The empire itself and the Korean Peninsula are separated by a strait that is not very wide. In particular, on the Busan line, a large number of transport ships were concentrated because of the transportation relationship between the empire and the battlefields of South Manchuria and China. If these ships fall into the hands of the enemy, plus the enemy army has a large number of bombers and transports. It would be a shame for Japan to set foot on the soil with even a single enemy soldier.

Even if there is no surprise attack on the mainland, there are many factories in North Korea that are necessary to sustain the war. At present, the Mukden Arsenal has been destroyed and cannot be produced, and if the Arsenal in Incheon and Busan is lost again, it will have a fatal impact on the overall strategy of the Empire.

Although General Umezu Mijiro had repeatedly assured that the North Manchurian Resistance League had now reached the limit of the use of troops, the base camp still did not dare to take any risks. He directly rejected the application for at least one division or regiment to be transferred to the Kwantung Army from the Korean Army or the Southern Army, even if it was one of the troops sent by China.

The base camp directly told General Umezu Mijiro that the Southern Army's attack on Australia and India had entered the final preparations. All the reserves of the base camp have been transferred to the two theaters of the Pacific and Southeast Asia. At present, the Kwantung Army can only rely on its own strength to contain the offensive of the Anti-Union.

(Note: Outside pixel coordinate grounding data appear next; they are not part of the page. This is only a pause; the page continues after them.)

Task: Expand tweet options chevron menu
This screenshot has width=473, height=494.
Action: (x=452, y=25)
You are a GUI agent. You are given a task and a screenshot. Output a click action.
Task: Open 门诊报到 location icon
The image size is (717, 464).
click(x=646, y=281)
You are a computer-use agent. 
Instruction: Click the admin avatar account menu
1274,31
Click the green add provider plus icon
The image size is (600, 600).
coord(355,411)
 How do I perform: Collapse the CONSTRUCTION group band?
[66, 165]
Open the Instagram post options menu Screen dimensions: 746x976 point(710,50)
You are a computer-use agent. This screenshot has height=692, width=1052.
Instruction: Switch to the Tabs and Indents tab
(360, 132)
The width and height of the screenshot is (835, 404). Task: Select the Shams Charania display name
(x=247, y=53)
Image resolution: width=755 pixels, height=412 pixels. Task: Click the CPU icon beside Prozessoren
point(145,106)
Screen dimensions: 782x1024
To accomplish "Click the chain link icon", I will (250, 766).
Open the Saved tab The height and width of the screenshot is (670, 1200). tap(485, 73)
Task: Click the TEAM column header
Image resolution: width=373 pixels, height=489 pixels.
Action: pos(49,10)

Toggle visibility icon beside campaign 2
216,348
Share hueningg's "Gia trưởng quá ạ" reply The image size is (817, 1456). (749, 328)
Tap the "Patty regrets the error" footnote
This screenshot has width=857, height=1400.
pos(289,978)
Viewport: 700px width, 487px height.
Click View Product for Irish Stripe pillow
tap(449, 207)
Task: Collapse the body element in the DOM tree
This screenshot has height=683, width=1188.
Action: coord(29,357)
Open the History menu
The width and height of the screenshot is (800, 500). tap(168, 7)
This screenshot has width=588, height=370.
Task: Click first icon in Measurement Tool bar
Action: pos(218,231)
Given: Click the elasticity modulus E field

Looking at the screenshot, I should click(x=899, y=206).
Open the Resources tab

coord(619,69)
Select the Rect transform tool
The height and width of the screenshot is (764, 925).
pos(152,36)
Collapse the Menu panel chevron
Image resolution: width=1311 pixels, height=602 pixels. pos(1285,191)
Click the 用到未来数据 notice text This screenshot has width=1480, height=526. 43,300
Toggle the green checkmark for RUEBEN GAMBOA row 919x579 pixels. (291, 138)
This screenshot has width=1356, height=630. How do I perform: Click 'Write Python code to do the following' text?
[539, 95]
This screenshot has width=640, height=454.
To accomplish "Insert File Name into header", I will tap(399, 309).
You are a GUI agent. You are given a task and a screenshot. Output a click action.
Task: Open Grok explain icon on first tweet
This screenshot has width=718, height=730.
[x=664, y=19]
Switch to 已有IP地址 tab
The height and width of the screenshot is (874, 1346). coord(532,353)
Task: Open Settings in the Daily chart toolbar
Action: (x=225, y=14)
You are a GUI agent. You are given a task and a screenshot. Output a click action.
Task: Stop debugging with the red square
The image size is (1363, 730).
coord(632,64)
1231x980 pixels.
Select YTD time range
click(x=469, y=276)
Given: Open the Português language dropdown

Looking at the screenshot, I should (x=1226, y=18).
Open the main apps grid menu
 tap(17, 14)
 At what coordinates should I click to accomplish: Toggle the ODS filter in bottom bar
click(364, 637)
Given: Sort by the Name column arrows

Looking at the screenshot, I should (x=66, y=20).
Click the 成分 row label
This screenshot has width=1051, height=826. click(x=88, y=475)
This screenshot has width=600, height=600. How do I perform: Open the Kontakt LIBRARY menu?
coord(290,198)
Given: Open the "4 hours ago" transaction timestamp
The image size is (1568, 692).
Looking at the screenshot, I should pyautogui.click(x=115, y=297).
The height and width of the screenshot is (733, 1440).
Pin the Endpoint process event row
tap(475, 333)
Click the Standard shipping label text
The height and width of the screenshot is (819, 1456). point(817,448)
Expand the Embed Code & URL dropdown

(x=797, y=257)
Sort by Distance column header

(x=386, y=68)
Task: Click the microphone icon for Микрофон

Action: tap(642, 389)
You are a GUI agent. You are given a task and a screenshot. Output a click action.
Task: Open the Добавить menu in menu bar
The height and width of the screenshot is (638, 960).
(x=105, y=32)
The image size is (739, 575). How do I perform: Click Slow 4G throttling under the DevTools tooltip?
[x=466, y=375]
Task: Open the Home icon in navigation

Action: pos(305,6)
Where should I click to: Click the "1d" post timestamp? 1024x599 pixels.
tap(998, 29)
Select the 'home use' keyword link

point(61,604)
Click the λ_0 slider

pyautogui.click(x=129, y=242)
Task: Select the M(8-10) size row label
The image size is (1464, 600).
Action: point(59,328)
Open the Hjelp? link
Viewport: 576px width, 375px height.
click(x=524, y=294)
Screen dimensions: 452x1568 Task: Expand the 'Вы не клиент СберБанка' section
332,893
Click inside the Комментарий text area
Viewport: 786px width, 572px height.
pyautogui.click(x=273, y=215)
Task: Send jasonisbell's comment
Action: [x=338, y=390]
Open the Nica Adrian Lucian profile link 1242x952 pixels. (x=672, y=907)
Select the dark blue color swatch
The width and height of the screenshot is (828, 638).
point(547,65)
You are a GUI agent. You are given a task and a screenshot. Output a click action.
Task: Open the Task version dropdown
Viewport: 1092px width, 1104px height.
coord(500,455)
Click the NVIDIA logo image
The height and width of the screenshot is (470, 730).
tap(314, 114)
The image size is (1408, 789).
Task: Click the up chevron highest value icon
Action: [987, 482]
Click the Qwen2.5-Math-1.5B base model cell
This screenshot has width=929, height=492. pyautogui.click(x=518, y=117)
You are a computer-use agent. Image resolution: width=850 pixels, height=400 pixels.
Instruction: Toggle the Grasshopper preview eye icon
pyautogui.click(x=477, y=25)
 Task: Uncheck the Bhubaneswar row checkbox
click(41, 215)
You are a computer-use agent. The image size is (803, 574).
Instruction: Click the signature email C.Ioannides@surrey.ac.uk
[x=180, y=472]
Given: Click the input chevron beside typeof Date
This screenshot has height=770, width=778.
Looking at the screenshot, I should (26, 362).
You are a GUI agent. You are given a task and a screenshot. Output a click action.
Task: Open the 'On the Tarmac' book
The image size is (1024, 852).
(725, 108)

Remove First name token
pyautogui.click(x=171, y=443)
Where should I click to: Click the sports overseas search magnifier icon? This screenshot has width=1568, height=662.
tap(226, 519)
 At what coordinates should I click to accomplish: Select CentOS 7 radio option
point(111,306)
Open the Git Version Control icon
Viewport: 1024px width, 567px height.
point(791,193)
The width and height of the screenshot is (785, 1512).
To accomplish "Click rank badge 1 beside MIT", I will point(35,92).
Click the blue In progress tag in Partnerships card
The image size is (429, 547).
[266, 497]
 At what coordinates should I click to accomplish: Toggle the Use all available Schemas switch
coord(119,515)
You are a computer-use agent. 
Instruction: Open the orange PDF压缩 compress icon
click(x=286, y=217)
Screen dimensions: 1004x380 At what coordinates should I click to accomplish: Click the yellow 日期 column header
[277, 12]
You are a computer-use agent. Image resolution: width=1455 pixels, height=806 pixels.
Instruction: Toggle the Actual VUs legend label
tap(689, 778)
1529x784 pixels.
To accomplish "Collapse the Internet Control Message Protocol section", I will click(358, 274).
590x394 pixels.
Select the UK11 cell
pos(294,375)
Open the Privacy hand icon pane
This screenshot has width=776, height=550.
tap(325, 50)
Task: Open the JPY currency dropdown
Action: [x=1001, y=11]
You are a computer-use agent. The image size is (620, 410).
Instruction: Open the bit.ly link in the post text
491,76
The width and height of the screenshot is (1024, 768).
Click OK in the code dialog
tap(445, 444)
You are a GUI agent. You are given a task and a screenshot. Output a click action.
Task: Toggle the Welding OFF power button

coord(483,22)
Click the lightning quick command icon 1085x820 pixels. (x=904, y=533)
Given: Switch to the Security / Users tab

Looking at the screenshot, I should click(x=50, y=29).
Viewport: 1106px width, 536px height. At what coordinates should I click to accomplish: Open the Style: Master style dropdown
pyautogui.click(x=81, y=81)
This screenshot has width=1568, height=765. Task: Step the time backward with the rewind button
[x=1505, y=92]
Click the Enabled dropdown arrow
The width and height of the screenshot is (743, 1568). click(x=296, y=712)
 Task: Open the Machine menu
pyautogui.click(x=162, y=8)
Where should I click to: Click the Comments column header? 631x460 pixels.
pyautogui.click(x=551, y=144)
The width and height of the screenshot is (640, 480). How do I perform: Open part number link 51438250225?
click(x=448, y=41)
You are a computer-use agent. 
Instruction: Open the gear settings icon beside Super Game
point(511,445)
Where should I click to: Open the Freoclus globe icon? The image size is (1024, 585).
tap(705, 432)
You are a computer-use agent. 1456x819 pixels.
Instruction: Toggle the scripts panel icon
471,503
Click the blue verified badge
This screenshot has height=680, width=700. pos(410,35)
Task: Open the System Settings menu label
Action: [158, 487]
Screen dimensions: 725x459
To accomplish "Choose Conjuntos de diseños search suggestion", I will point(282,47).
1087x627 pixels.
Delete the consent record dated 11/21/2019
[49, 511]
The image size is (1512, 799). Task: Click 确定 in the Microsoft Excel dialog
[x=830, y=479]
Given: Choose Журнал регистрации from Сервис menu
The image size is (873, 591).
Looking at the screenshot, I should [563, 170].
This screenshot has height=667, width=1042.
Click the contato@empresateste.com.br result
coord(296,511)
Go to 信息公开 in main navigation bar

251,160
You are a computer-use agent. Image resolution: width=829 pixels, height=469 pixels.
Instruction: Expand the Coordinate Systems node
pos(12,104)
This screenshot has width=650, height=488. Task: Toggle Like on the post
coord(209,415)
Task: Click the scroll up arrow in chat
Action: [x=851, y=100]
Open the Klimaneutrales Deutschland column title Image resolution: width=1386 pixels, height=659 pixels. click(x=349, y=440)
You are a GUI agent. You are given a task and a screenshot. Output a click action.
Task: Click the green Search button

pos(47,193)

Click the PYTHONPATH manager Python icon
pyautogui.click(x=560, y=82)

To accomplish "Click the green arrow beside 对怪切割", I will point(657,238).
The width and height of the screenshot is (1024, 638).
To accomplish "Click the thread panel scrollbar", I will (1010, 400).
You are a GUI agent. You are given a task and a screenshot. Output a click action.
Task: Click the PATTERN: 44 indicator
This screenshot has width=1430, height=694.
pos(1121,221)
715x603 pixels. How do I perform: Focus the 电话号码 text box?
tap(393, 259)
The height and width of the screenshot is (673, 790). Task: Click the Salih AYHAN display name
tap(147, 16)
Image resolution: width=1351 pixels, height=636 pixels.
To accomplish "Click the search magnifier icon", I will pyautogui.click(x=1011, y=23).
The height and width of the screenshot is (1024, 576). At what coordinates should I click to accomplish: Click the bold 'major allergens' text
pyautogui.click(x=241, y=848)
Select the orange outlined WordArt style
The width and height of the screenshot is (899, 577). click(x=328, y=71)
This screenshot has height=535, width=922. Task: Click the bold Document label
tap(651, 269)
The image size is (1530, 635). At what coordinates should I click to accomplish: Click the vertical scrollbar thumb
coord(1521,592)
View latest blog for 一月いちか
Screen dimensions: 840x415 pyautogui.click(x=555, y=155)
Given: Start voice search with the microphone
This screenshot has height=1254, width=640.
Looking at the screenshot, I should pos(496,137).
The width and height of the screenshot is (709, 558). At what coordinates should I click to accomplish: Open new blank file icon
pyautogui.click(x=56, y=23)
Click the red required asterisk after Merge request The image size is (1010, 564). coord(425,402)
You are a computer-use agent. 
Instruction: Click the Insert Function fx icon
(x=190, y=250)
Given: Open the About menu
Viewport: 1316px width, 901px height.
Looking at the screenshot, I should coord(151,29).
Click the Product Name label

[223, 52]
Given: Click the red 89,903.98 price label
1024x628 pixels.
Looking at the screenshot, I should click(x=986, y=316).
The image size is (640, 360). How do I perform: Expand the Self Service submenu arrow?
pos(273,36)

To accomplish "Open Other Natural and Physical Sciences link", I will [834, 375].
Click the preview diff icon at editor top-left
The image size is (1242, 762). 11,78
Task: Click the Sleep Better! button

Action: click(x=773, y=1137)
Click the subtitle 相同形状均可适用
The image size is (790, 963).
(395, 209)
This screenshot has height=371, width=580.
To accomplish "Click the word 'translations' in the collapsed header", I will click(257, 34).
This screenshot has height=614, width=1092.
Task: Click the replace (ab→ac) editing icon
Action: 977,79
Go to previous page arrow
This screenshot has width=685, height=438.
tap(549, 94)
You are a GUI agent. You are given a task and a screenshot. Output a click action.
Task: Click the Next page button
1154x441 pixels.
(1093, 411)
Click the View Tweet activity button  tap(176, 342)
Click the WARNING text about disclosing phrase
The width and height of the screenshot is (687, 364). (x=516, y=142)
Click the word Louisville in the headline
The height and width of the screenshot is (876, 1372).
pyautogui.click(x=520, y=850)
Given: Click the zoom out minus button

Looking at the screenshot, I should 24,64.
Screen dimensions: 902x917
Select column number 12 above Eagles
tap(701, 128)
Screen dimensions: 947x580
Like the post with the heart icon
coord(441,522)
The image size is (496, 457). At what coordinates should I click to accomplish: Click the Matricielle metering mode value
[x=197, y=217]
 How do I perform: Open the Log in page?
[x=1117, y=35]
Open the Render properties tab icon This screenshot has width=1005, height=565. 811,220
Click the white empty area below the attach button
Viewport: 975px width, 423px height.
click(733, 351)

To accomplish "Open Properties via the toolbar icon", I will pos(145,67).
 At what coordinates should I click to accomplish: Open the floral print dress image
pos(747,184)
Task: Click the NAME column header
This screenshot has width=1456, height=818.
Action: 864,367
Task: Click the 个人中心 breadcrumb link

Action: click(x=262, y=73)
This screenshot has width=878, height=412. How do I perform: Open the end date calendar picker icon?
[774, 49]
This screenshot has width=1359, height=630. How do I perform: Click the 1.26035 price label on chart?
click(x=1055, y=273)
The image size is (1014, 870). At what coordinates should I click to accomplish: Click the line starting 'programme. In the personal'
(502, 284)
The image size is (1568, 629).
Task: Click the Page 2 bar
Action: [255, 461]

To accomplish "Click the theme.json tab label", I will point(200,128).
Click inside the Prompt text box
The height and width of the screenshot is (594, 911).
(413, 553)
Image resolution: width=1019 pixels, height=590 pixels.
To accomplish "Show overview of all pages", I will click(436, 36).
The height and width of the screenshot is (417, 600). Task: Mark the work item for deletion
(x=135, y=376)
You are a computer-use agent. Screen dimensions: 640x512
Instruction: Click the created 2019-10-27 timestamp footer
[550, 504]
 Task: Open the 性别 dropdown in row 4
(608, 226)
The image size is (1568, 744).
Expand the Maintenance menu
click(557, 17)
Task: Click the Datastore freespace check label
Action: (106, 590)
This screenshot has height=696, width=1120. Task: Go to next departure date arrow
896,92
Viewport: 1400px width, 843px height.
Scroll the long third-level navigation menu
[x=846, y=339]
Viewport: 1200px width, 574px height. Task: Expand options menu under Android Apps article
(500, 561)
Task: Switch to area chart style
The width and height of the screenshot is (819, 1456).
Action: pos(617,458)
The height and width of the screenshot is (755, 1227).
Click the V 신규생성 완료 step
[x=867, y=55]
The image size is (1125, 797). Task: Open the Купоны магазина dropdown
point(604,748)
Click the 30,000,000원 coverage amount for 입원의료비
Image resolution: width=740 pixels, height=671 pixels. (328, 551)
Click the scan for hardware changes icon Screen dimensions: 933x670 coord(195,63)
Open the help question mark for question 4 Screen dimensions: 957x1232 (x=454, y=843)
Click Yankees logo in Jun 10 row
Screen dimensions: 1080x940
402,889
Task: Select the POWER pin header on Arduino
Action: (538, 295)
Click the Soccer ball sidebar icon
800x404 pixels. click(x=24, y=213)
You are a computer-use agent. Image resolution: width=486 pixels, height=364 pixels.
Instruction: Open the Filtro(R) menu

Not only did the Kwantung Army not even provide any reinforcements, but the base camp also took one-third of the artillery shells and half of the small arms ammunition from the last batch of ammunition in the brigade and the Kwantung Army. The Mukden Arsenal was already in a state of shutdown, and not a single round of ammunition was allocated to the Kwantung Army from the mainland.

Of course, the base camp did not do everything, and agreed that the Korean army should immediately mobilize no less than 10,000 soldiers in the countryside from Korea for the Kwantung Army, and recruit 50,000 Korean recruits for the Kwantung Army. He also arranged for the Korean army to immediately dismantle the Incheon Arsenal and transfer all the workers and technicians there, including a large amount of equipment, to the Kwantung Army.

If the Kwantung Army is able to resume production at the Mukden Arsenal in a short time, the base camp will not be pulling any ammunition and supplies from this factory for the entire forty-two years. The products of the few remaining military raw material factories in South Manchuria, which were set up in Kwantung Prefecture, could be allocated to the Kwantung Army on a priority basis.